> INSTRUCTIONS TO FOLLOW
Find "Viewport: 895px width, 616px" in the material below and restate exactly the line holding it together with every line that comes after.

> RECORDS TO USE
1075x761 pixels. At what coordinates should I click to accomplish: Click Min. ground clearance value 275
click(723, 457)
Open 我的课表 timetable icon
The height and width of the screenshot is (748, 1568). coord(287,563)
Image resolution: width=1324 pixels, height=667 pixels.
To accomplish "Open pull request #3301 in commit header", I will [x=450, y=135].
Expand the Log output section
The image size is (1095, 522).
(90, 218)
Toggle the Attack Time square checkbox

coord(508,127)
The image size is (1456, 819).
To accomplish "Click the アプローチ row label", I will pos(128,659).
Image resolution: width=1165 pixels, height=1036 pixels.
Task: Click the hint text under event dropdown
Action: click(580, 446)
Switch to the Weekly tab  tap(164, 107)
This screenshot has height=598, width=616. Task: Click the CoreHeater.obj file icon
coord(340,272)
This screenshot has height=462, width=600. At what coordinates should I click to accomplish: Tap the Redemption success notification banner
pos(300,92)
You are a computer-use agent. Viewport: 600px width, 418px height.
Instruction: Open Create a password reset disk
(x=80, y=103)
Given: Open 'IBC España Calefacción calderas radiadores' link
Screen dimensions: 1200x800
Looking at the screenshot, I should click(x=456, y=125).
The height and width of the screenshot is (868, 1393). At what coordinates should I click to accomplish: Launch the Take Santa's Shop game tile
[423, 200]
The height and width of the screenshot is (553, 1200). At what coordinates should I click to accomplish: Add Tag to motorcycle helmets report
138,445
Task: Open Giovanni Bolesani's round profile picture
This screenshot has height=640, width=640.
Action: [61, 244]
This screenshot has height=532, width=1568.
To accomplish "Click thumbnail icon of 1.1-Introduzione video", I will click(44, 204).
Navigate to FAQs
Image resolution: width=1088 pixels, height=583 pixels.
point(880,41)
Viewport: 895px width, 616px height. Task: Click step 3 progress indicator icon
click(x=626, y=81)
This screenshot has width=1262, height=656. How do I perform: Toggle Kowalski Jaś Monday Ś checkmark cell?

> SOLUTION TO THIS PROBLEM
Viewport: 895px width, 616px height. Task: Click step 3 progress indicator icon
click(x=626, y=81)
This screenshot has width=1262, height=656. How do I perform: Toggle Kowalski Jaś Monday Ś checkmark cell?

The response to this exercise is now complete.